Respetemos lo que quieran compartir y evitemos preguntar de más
En muchas ocasiones no se sabe mucho de los orígenes de la criatura, de la historia de sus padres biológicos o de las razones detrás de la adopción.
Pero es un derecho de las criaturas acceder a la información documentada cuando cumplan la mayoría de edad, o antes con acompañamiento.
Y esta historia es suya: decidirán cuánto quieren conocerla y qué quieren compartir con los demás (amigos, compañeros de la escuela, familiares, etc.)
Mientras sean criaturas pequeñas, les iremos explicando detalles según su madurez y contestando a sus preguntas. Creciendo podrán conocer más elementos y decidir a quién contarle su historia.
Si no se conocen muchos detalles, seguramente hay elementos que podremos imaginar o investigar, como el clima, la cultura o los platos típicos de su país de origen.

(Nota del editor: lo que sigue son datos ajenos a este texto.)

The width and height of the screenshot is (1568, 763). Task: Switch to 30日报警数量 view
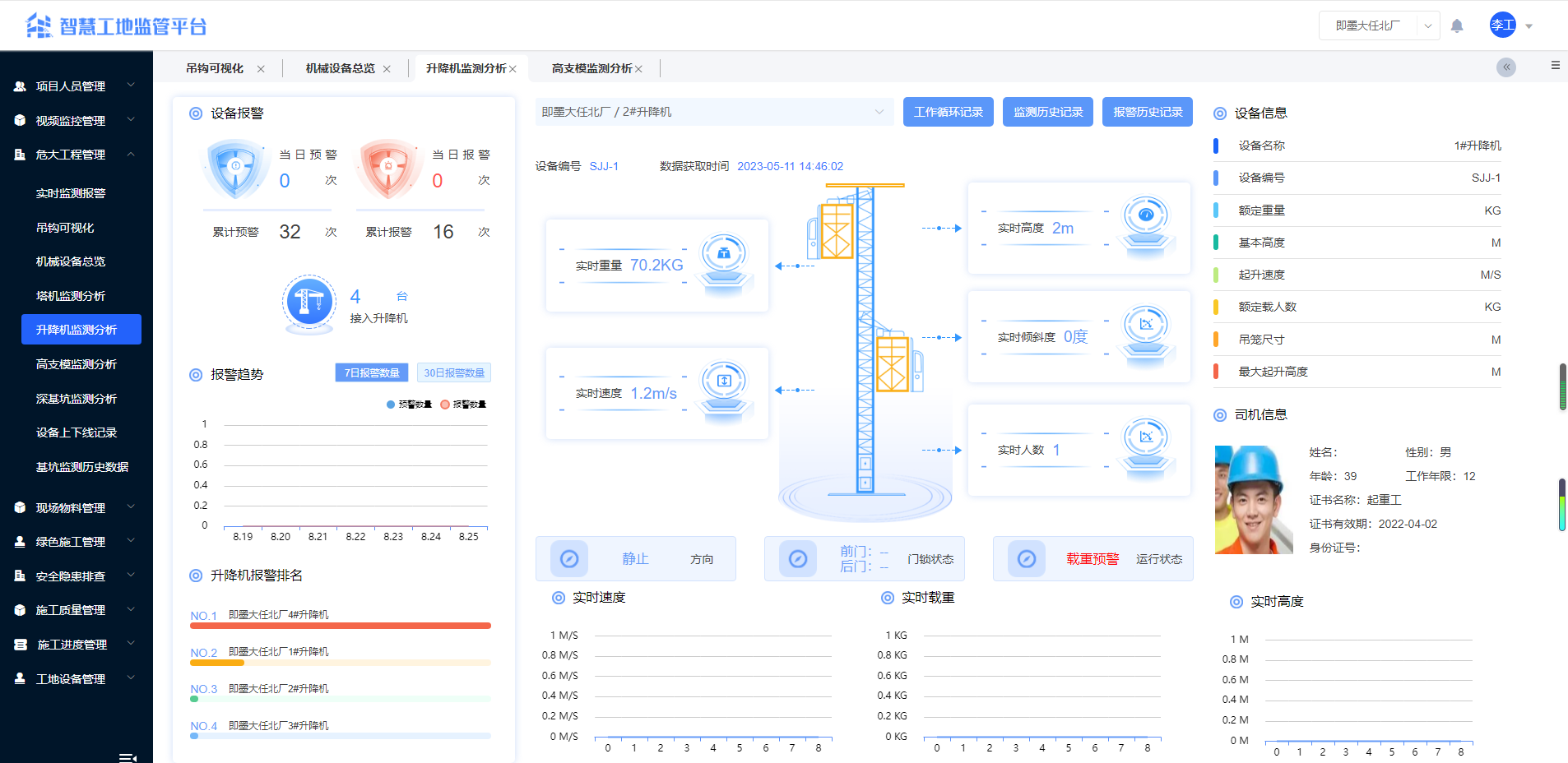pyautogui.click(x=453, y=372)
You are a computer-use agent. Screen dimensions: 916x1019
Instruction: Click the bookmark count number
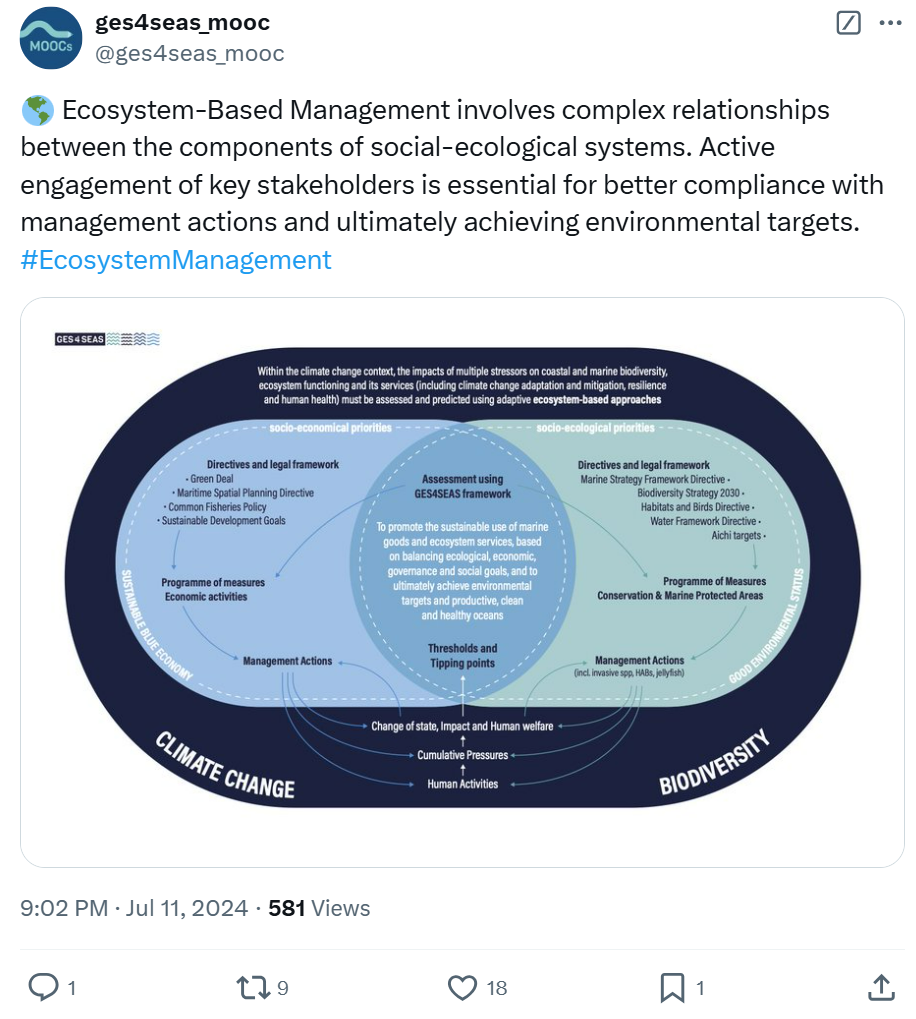coord(700,988)
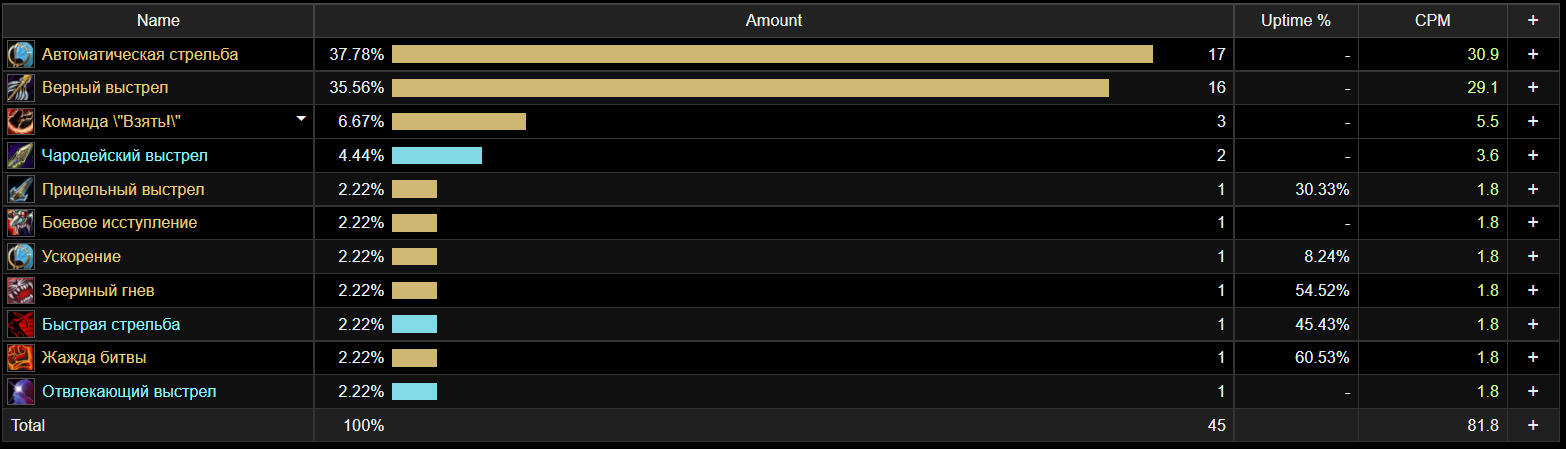Click the Жажда битвы spell icon
Viewport: 1566px width, 449px height.
21,357
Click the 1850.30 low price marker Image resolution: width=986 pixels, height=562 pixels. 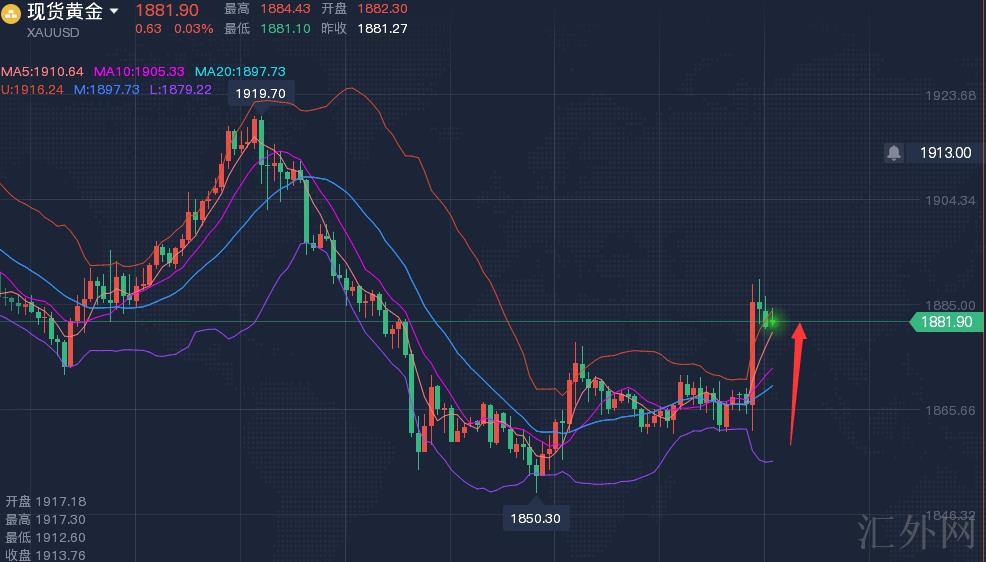[535, 519]
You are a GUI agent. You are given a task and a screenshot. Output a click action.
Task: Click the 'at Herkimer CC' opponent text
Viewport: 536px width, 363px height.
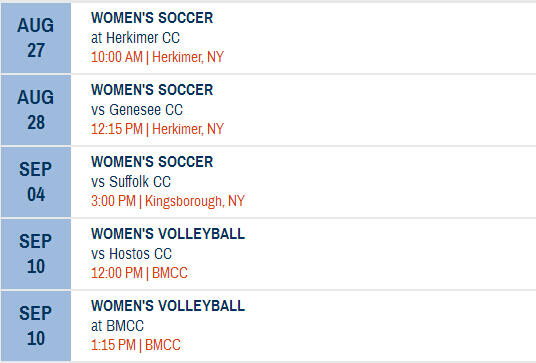pos(135,38)
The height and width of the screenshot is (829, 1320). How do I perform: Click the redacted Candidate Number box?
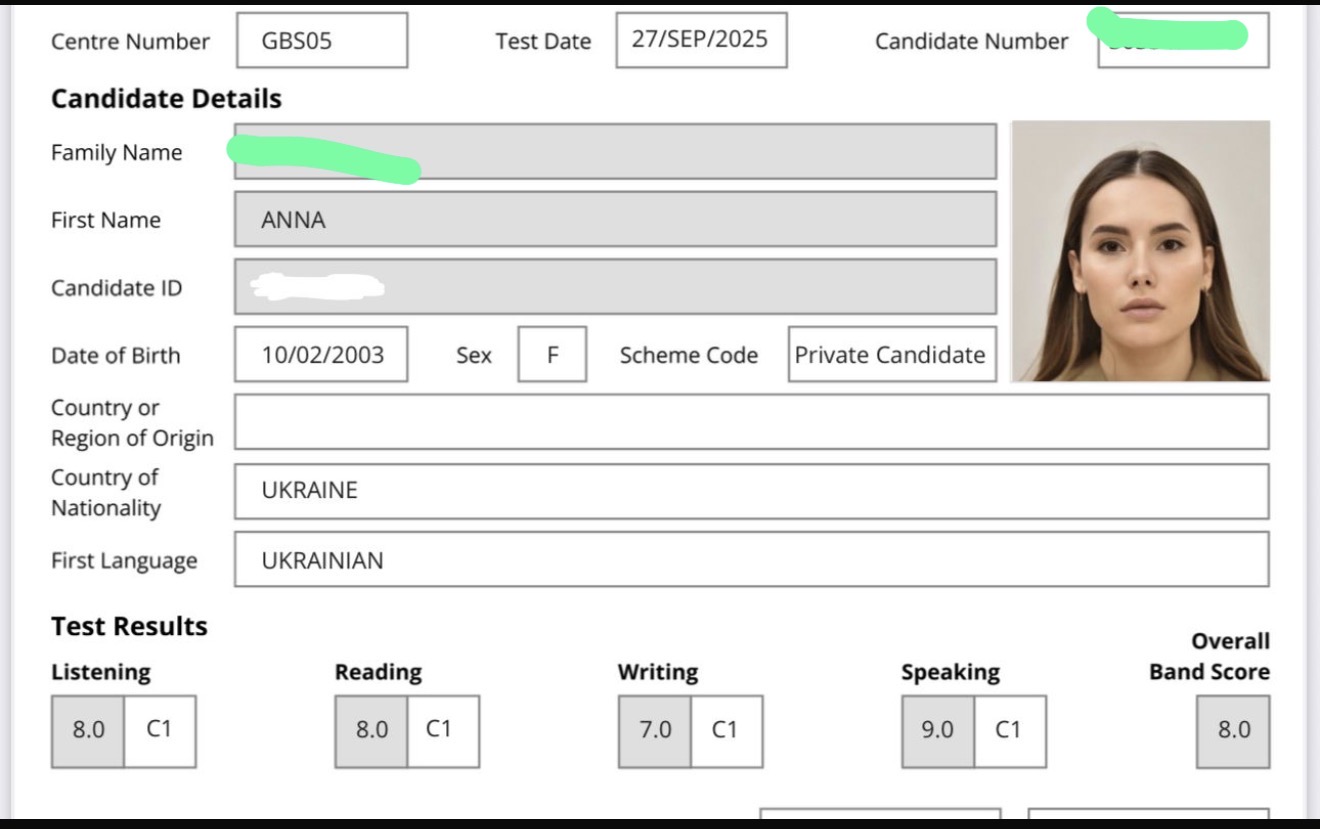pos(1183,41)
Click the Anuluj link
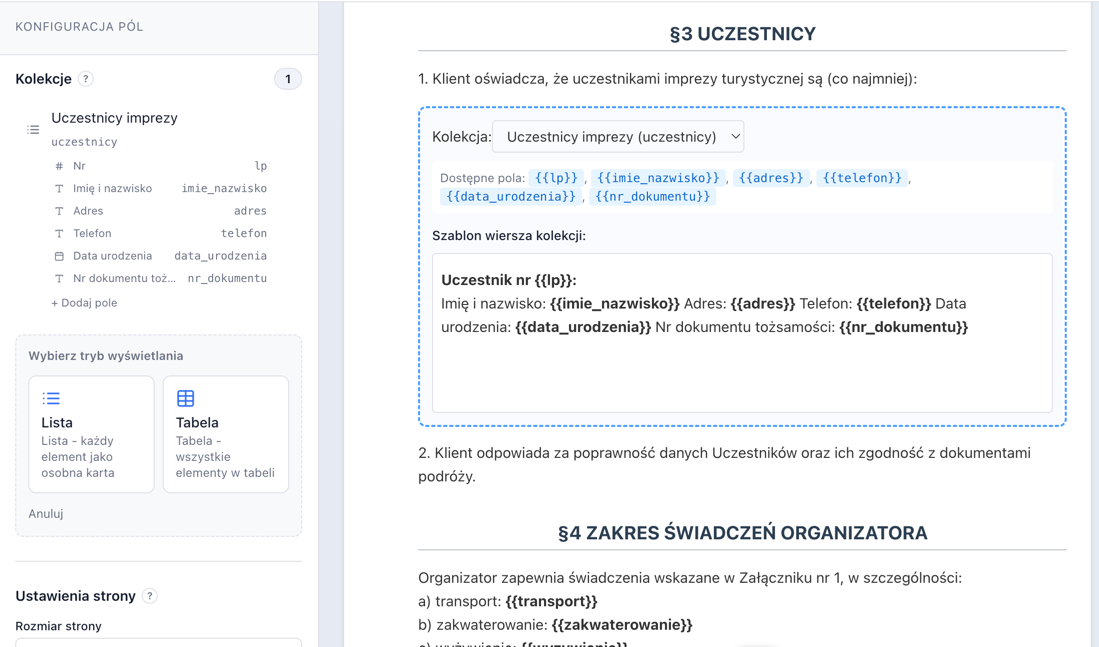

En algunos momentos puede ser que los niños adoptados inventen partes de su historia o añadan fantasías: no hay que alarmarse ya que forman parte del proceso. Un niño adoptado podría contar que su padre biológico se llama Jordi y era rubio, aunque no tenga ninguna información sobre él. También podría decirle a la profesora que vivió en una casa con piscina, porque a veces imaginan escenas para completar los huecos de su historia.
Si escucháis algo que no encaje o que os llame la atención, podéis comentárnoslo: puede ser una pista útil para entender cómo se siente, pero no hace falta darle demasiada importancia.
Podemos incluso aprovechar esas elaboraciones para acompañarlo y ayudarle a hablar más sobre su infancia.